As a teacher leader, I’ve taken classes on how to train adults and how to communicate with peers. The Center for Strengthening the Teaching Profession has helpful material on their leadership framework. However, all the materials I’ve seen and all the classes I’ve taken are geared towards making teacher leaders effective at providing professional development to their peers.  While the materials and classes have crossover applications, I haven’t seen any classes specifically designed to help new teachers learn how to interact well with parents. And how helpful would that kind of training be?

There have been times in my career when I knew I was headed into a difficult conference, and I asked the school counselor to join me. Having the counselor there helped, but I believe now that at least one particular difficult conference would have gone so much better if she and I had role-played the conference ahead of time, practicing for the real thing. I never considered doing that with her, and she never suggested it to me.

There were other times, like this week, when I had no idea there was a problem coming at me in the conference. I wouldn’t have known to role-play in advance. But what if practicing before conferences was part of my routine? What if our team used one PLC time before each set of conferences to get ready by role-playing some possible scenarios?

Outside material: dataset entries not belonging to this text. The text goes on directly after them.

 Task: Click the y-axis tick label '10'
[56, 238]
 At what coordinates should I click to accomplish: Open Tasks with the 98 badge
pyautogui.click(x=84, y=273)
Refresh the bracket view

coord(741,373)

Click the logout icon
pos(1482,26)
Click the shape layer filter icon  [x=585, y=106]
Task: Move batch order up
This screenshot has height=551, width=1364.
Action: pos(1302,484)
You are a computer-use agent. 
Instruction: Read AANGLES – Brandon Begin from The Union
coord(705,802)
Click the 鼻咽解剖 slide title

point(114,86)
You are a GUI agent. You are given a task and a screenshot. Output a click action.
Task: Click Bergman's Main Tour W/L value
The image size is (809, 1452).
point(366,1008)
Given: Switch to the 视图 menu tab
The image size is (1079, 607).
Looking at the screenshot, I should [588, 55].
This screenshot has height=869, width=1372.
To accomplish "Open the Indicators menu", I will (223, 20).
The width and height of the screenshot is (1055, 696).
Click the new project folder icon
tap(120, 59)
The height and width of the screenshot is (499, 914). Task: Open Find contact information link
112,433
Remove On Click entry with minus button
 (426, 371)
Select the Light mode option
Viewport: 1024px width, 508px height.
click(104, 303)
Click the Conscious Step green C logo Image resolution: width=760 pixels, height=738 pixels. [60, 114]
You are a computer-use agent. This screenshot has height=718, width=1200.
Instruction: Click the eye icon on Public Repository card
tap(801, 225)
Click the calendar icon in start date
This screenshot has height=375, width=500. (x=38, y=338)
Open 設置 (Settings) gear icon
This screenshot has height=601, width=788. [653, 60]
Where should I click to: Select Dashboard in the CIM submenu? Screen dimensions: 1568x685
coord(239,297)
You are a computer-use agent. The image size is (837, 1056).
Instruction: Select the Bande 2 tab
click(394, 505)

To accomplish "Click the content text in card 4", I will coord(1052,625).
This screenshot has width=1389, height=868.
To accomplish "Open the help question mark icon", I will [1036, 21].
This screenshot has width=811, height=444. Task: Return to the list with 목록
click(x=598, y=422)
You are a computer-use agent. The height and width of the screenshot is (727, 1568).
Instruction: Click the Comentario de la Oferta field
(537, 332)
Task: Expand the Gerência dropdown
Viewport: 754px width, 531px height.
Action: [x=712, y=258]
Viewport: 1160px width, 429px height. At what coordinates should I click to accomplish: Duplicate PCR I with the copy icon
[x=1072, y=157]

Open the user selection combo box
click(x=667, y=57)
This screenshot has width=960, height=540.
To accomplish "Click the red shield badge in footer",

All teachers have to learn how to teach our subjects areas. We have to learn how to teach our students with all their social and emotional needs. We take classes to learn how to do those things.

Teachers need to know how to interact with parents as well. Maybe we need some classes—pre-service, in-service, or just practice training sessions—to learn how to do that too.

A “High Functioning” PLC

It’s like a unicorn. Or a clearly articulated Trump policy. I can’t seem to find convincing, real-world examples anywhere. A “High Functioning PLC” seems to be the sasquatch of the education world…or at least my education world.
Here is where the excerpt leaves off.